PASSAGE:
Vitamin B12 is an essential cofactor for two enzymes involved in one-carbon metabolism: methylmalonyl-CoA-mutase (reduced function of this enzyme results in increased serum methylmalonic acid (MMA) levels) and methionine synthetase (this enzyme catalyzes the remethylmation of Homocysteine to methionine). A serum B12 level below the normal expected range may indicate B12 deficiency. However, a B12 level within the low normal range does not exclude B12 deficiency; symptomatic patients need to be further evaluated with MMA, folic acid, and Homocysteine. The Elecsys vitamin B12 assay employs a competitive test principle using intrinsic factor specific for vitamin B12. Vitamin B12 in the sample competes with the added vitamin B12 labelled with biotin for the binding sites on the ruthenium-labelled intrinsic factor complex.

Homocysteine is a thiol containing amino acid produced by the intracellular demethylation of methionine. Total Homocysteine represents the sum of all forms of Homocysteine incuding forms of oxidized, protein-bound and free. Homocysteine Enzymatic Assay is based on a novel enzyme cycling assay principle that assesses the cosubstrate conversion product instead of assessing co-substrate or Homocysteine conversion products of Homocysteine.


As shown in Table 1, serum Homocysteine concentrations were significantly higher in smokers than in non-smokers. Also, there was significant variation in the levels of vitamin B12 in both the groups as shown in Table 2. Vitamin B12 concentrations were significantly lower in smokers as compared to non-smokers.

  Group I Group II p-value
  Smokers Non Smokers  
17.51±7.44 8.61±5.32 <0.05

Table 1: Serum homocysteine concentrations.

  Group I Group II p-value
  Smokers Non Smokers  
Vitamin B12
346.83±125.76 481.43±174.65 <0.05

Table 2: Vitamin B12 concentrations.


In this study data revealed that in cigarette smokers, serum Homocysteine levels was almost double i.e., 103.3% higher than nonsmokers. Several mechanisms might explain the increased risk in smokers with raised serum Homocysteine. Smoking affects the vascular tree via several different interactive mechanisms [21]. Nicotine and carbon monoxide separately produce tachycardia, hypertension and vasoconstriction and both produce direct endothelial damage. Smoking also affects vaso-occlusive factors such as platelet aggregation, plasma viscosity and fibrinogen levels [21]. Hyperhomocysteinaemia has been associated with impaired endothelial function and abnormal flow mediated vasodilation has been demonstrated with mild hyperhomocysteinaemia [22-24]. It may also damage the vascular tree via platelet activation, lipid peroxidation, enhanced tissue factor activation, reduced Von Willebrand factor; increased fibrinogen levels and smooth muscle proliferation [25]. The Hordaland [6-8] and other studies [3-5] have shown higher homocysteine levels in smokers, as well as in males and older subjects.

AVAILABLE DATA:
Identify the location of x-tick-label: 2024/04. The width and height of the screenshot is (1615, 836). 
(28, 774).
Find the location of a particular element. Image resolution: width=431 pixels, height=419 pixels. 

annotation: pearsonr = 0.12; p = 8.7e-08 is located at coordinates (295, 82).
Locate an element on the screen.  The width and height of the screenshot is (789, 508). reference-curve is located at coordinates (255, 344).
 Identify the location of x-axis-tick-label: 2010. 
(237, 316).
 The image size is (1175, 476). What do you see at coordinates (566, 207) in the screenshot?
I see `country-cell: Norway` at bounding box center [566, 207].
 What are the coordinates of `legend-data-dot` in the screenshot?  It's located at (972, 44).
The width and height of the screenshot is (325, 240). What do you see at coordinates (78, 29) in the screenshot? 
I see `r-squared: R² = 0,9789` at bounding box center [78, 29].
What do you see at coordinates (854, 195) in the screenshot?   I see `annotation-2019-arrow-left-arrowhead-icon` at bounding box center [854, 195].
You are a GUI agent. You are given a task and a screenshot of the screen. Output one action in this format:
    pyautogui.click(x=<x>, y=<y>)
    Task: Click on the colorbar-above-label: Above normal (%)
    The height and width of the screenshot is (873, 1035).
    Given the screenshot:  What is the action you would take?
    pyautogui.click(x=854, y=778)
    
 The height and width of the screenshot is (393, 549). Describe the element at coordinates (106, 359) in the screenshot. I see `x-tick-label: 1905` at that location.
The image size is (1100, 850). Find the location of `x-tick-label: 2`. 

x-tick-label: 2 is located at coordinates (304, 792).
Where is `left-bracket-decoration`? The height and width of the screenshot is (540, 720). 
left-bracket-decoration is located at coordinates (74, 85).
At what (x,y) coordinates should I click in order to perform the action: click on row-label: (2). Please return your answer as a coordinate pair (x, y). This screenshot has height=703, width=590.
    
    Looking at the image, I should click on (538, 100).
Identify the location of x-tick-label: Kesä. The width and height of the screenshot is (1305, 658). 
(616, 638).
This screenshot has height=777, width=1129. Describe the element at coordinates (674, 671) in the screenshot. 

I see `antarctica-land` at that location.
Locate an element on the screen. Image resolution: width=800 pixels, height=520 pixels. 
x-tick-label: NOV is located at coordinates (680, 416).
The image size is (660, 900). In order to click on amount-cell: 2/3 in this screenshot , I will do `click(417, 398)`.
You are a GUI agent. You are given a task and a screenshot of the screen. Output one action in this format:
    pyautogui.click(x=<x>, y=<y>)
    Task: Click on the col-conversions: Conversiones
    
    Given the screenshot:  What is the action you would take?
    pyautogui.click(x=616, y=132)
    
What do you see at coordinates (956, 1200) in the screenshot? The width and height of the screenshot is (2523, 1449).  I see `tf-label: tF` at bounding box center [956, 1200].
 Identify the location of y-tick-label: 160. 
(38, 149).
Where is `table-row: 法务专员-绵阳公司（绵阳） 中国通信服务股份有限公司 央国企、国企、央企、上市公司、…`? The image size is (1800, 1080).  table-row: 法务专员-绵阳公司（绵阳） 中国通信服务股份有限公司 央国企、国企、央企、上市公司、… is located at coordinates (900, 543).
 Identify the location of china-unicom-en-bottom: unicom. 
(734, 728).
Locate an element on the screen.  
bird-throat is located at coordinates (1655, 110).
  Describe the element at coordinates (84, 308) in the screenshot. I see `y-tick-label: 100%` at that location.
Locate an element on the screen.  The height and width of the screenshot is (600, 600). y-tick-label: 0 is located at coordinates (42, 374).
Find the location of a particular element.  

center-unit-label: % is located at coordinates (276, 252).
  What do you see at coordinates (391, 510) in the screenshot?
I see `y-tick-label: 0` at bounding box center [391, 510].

WHAT YOU WILL DO:
1) According to the homocysteine passage, by what percentage were serum homocysteine levels in cigarette smokers higher than in nonsmokers?
2) For each statement, say whether it agrees with the homocysteine passage, and quote the words that decide it: (a) Vitamin B12 concentrations were lower in smokers than in non-smokers. (b) A vitamin B12 level in the low normal range rules out B12 deficiency. (c) Homocysteine is produced by the intracellular demethylation of methionine.
3) Extend the homocysteine passage with a few sentences that pick up after its final sentence.
The records are not needed here.

RESPONSE LIST:
1) They were 103.3% higher, almost double.

2)
(a) Yes: "Vitamin B12 concentrations were significantly lower in smokers as compared to non-smokers."
(b) No: "a B12 level within the low normal range does not exclude B12 deficiency"
(c) Yes: "Homocysteine is a thiol containing amino acid produced by the intracellular demethylation of methionine."

3)
Our data showed serum vitamin B12 was 27.9% lower in smokers as compared to non-smokers. The results obtained in our study are in accordance with the results of those from Pagan et al. [4] who found the plasma vitamin B12 concentrations to be significantly lower in smokers than in non-smokers. Thus smoking affects the nutritional status of smokers. Subar et al. [26] have studied food and nutrient intake differences between smokers and non-smokers based on data from the Second National Health and Nutrition Survey (NHANES II) and found that smokers have a lower intake of most vitamins and were less likely to have consumed fruit, vegetables, vitamin and mineral supplements. In the Caerphilly Heart Disease Study [27] total nutrient intake was also found to be lower in smokers than in non-smokers.


Serum Homocysteine concentration was found to be significantly high in cigarette smokers as compared to non-smokers. In contrast, vitamin B12 levels were low in smokers which lead to derangement of Homocysteine metabolism. Thus, smokers with high serum Homocysteine concentration are at greatly increased risk of cardiovascular disease and should be counselled to help them cease smoking. In addition, supplementation of multivitamins may be appropriate for such chronic smokers.